--- Document segment ---
________________

Indoor cats may also yowl because they can see another cat outside but can’t get to them. Keep a lookout for strays, other neighborhood cats or ferals that may be hanging around and stressing your cat out. There are several ways to discourage cats from coming into your garden and this may help reduce the anxiety of your indoor cat.
Illness or Injury
Illness and injury can cause cats to cry or yowl for no obvious reason. If the behavior is unexplained or sudden, make an appointment with a veterinarian to rule out any physical causes behind the noise-making. Pay attention to the time and place it happens. Keeping a diary will be helpful so that you can find any patterns and discuss them with a veterinarian.
She Wants Attention
Some cats yowl to make demands on their humans: let
me outside, let me back inside or give me more food, etc. If your cat doesn’t like its carrier, then you may be familiar with wailing as a form of protest. Bored cats can be vocal cats, too. You might notice this more in outdoor cats who are temporarily being kept inside following a house move or when they’re recuperating from an injury.
Make sure there are plenty of toys to stimulate their mind and instinct. We’ve
found that window perches can be useful especially if you have a lot of
native birdlife in your garden.
There are outdoor enclosures you can buy to give indoor or recuperating cats some outside time. You can also take indoor cats outside in a stroller to give them something else to do. Cats recovering from illness or injury might benefit from wearing a leash or harness around the garden for fresh air.
Cats work to a different schedule than humans. They’re most active around dawn and dusk which is why you’re more likely to hear yowling during the early hours.
Cats suffering from mental decline may start crying, too. This is because they’re disorientated or distressed. Unfortunately, cats can get, too. If your cat is making strange noises, it’s a good time to talk to a veterinarian.
Cats can become also become disorientated and anxious if they start losing their hearing or eyesight. Crying at night is more common in older cats who may not recognize their surroundings as easily in the dark.

________________

--- Study material ---
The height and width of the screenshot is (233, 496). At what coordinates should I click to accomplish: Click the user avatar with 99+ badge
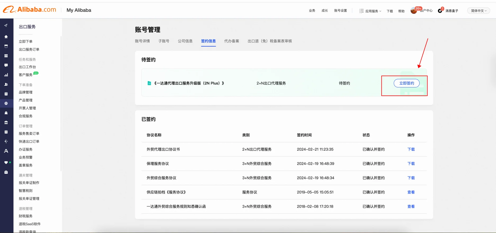click(414, 11)
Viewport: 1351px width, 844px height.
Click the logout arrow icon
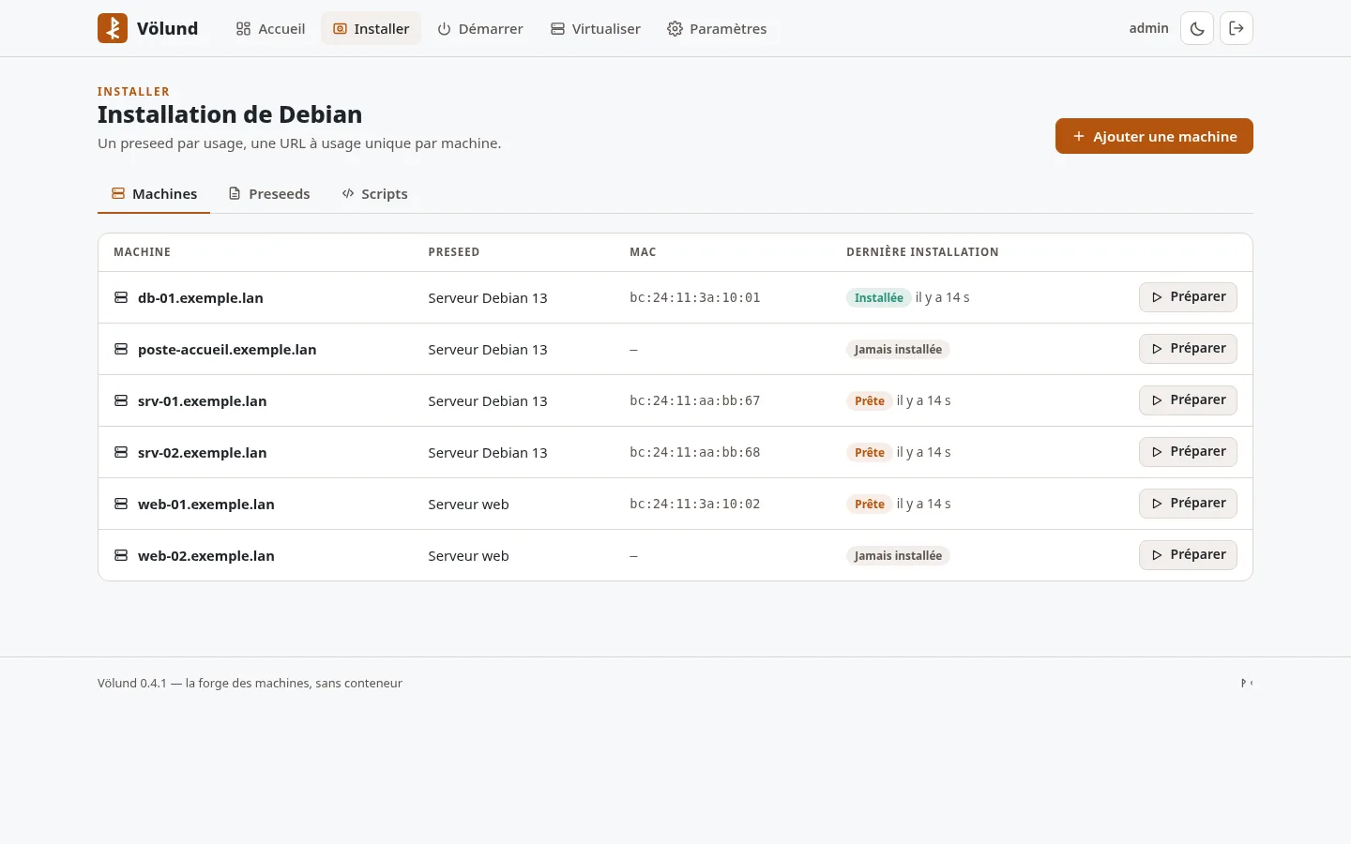[1237, 28]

________________

--- Questions to answer ---
- A) Answer these from the cat yowling text:
(i) What does it suggest keeping so you can find patterns and discuss them with a veterinarian?
(ii) At what times of day are cats most active?
(iii) What can be useful if you have a lot of native birdlife in your garden?
- B) Please quote the cat yowling text from "Cats suffering from" up to and including "to a veterinarian.".

--- Task results ---
- A)
(i) A diary
(ii) Around dawn and dusk
(iii) Window perches

- B)
Cats suffering from mental decline may start crying, too. This is because they’re disorientated or distressed. Unfortunately, cats can get, too. If your cat is making strange noises, it’s a good time to talk to a veterinarian.